• [QUESTIONS ON THE MATERIAL]
**A)** Print the portion of the thread on Unity streaming assets between "Oh one more" and "the install time.", inclusive.
**B)** Proceed with the thread on Unity streaming assets and asset pack delivery from the point where it stops.

• [SELECTED PASSAGE]
·····
Oh one more thing. In my previous comments for the README file I wrote that "split application binary" is not necessary for this sample. If you will decide to use streaming assets for "install-time asset packs" logic, then that option will be needed (specifically when the user chooses to deliver any bundles during the install time.

kirstenpilla commented 3 years ago

One drawback (or rather a thing to be aware of) is that if there are many other assets in the project, streaming assets might get packed with a fast-follow delivery type, however I don't think that would be a problem for this type of use-case. So I suggest to consider simply dropping bundles into Assets/StreamingAssets directory when users choose to have them install-time delivered.

Sounds good. Even if users do not choose to have install-time asset packs, Addressables will still have some files (catalog.json, settings.json) placed in Assets/StreamingAssets. So for our case we can never allow the streaming assets pack to be fast-follow delivery? Or in other words if the user exceeds the 1GB core Unity asset pack size threshold, they need to make sure that their streaming assets pack is always larger than the core data pack?

ghost commented 3 years ago

Sounds good. Even if users do not choose to have install-time asset packs, Addressables will still have some files (catalog.json, settings.json) placed in Assets/StreamingAssets. So for our case we can never allow the streaming assets pack to be fast-follow delivery? Or in other words if the user exceeds the 1GB core Unity asset pack size threshold, they need to make sure that their streaming assets pack is always larger than the core data pack?
·····
• [INPUT DATA]
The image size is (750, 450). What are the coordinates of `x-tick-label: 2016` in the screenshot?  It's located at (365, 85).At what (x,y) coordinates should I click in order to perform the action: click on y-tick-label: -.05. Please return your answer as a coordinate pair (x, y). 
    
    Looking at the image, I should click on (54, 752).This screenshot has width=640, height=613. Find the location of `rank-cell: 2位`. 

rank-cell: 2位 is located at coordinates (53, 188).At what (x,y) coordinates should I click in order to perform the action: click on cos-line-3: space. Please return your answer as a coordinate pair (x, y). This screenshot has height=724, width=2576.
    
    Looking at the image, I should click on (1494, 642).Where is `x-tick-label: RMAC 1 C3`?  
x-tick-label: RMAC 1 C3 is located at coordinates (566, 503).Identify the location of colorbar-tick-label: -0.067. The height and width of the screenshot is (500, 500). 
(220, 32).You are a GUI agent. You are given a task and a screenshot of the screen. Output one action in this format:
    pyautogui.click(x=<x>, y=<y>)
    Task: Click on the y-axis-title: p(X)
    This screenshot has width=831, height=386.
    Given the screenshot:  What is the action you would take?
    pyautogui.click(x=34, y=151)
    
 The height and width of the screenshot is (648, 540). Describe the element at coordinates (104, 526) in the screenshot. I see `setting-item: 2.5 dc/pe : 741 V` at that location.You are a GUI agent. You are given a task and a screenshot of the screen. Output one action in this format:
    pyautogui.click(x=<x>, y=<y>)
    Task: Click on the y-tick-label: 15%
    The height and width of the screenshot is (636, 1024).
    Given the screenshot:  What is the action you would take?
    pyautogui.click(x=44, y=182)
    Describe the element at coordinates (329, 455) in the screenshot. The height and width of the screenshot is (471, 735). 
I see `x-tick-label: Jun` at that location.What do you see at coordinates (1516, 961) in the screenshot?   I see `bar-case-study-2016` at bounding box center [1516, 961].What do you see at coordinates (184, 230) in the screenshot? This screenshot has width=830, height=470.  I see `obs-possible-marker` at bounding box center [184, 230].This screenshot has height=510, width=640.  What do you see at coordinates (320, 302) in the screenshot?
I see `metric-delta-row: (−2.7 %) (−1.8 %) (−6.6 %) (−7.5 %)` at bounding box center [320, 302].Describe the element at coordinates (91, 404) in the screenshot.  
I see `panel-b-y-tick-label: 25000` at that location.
·····
• [ANSWERS IN ORDER]
**A)**
Oh one more thing. In my previous comments for the README file I wrote that "split application binary" is not necessary for this sample. If you will decide to use streaming assets for "install-time asset packs" logic, then that option will be needed (specifically when the user chooses to deliver any bundles during the install time.

**B)**
Well, I don't know if recommending users to make sure that streaming assets pack is larger than the data pack is beneficial in any way. No matter which way the streaming assets pack is delivered, the Application.streamingAssetsPath will always return the correct path which you will be able to pass to UnityWebRequest, so there is no specific need for the customers to do project adaptations to ensure streaming assets pack ends up to be larger than data asset pack. The drawback I had in mind was that in Addressables settings users would chose "install-time" delivery, however the pack could end up with a "fast-follow" delivery, therefore technically ignoring the user's setting. But in my opinion it is not bad (especially if it will be properly documented, so users would know what to expect). As for Addressables configuration files - adding json files to streaming assets is totally fine, you will just have to ensure that AndroidAssetPacks.coreUnityAssetPacksDownloaded returns true before accessing those files and you will be always fine. I think the code in this project was doing exactly that - it was checking if that API returns true and in case it wasn't doing that, your code was downloading asset packs returned by AndroidAssetPacks.GetCoreUnityAssetPackNames. This is perfectly fine and will always work.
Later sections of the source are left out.